Öteki dünyanın Ezoterik iki gücü: Agarta ve Şamballa

Denildiğine göre Agarta ve Şamballa’ya giden yol, dünya kabuğunun altındaki devasa iki mağaraya uğradıktan sonra, alt katmandaki yerküre ölçeğindeki magma bölgesine ya da ikinci teorideki boşluğa inmekte. Ancak orada durduğu söylenemez. Bu sebeple oradan geçtikten sonra da dünyanın çekirdeğine ulaşmakta. Aslında bu kozmik yolun nihaî hedefi, çekirdek yüzeyi de değil. Oradan içeri atlayıp “kuantum berzahı” diyebileceğimiz soyut bir yol bularak gözden kaybolmak… Ondan sonrası bize karanlık!

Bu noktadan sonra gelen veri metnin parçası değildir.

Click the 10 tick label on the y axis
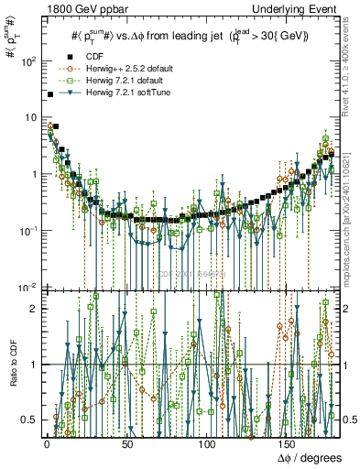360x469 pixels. (28, 118)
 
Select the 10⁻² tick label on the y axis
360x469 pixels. (26, 287)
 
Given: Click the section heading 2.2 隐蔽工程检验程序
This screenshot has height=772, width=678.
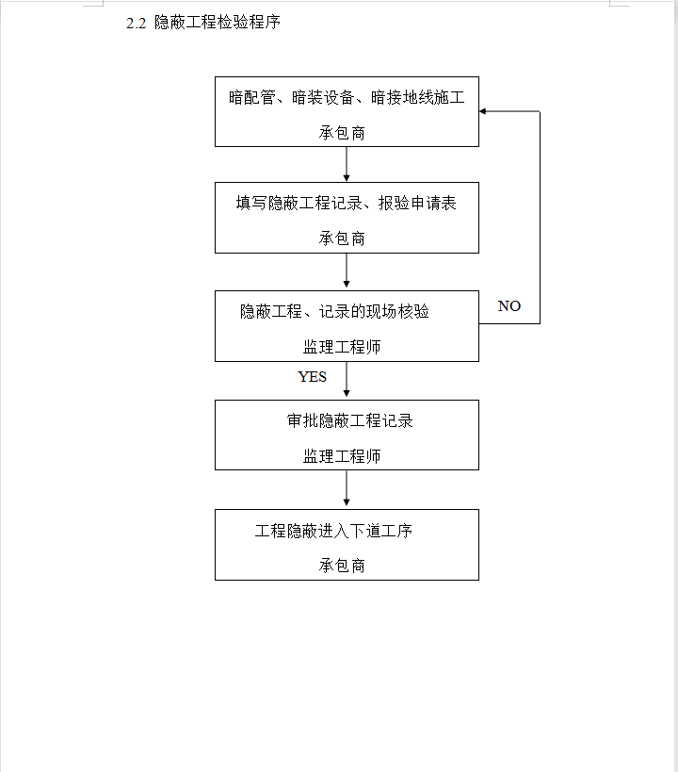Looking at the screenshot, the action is [x=203, y=23].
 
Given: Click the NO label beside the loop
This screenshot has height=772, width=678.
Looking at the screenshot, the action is [x=509, y=305].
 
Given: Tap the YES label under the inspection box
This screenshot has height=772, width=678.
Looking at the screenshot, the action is [x=312, y=377].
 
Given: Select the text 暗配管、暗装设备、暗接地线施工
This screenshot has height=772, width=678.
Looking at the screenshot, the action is [x=347, y=97].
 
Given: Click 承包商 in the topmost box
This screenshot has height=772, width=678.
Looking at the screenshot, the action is [x=342, y=133].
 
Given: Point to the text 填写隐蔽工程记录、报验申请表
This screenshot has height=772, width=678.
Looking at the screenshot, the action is [x=347, y=203].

ASLINDA tarih dışında kalan Ezoterik ve gizemli konulara girmek niyetinde değildik. Tarzımız, bilinen tarihten günümüze doğru bir hat üstünde anlatılmayanları gündeme getirerek dünyanın meselesini görünür katmanda deşifre etmekti. Bu nedenle olabildiğince özgün olmaya çalışarak “iki Yahudilik”ten ve “tanrı soylu hanedanlar”dan mülhem özgün nazariyeler ortaya attık. Görünür dünya katmanı ve günümüz siyasal gelişmelerini henüz tamamlamış da değiliz bu çerçevede. Bu nedenle diğer katmanlara geçmek hususunda da istekli olduğumuzu söyleyemeyiz şimdilik. Ancak...

Çok sevgili bir kardeşlerimizin sorduğu “Şamballa nedir?” şeklindeki sualin yanında, bir de aynı gün derindunya.com adresinde tevafuken gördüğümüz “Baronlar ve bankerler yeraltına mı çekiliyorlar?” sorusuyla karşılaştık.

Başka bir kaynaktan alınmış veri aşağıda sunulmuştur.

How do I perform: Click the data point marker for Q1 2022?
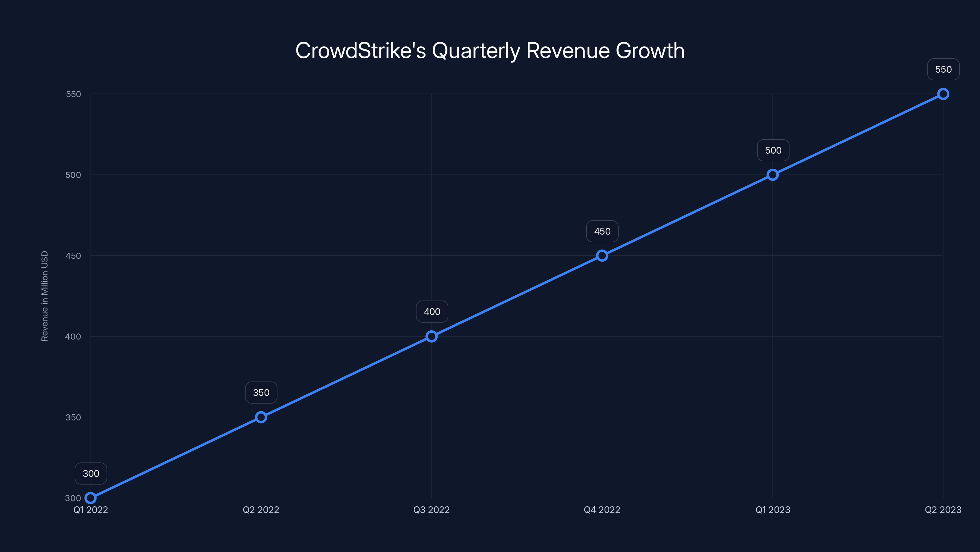(x=91, y=498)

Bu minvâlde yayınlanan “Dünya dolar milyarderleri neden yeraltında lüks sığınaklar yaptırıyorlar?” başlıklı video adreslerini derindunya.com bulabilirsiniz.

Söz konusu videolara yapılan bazı yorumlar dikkatimizi çekti:

“Yerin altı da, üstü de Allah’ın indinde... Bilinmeli ki, kendilerine yerin altında demir saraylar yapmaya niyetlenenleri oralarda çok sürpriz bekliyor. Bu adamları kim kandırdıysa fena kandırmış!”

“Demek ki yedi kat yer, günahkârları kendine çekiyor. Üstüne üstlük çağrılanlar, bir de para harcıyorlar. Anlaşılan yeryüzünü bitirdiler, şimdi sıra alt katmanda! Bre gafiller, kıyametten sizi yerin altı mı kurtaracak?”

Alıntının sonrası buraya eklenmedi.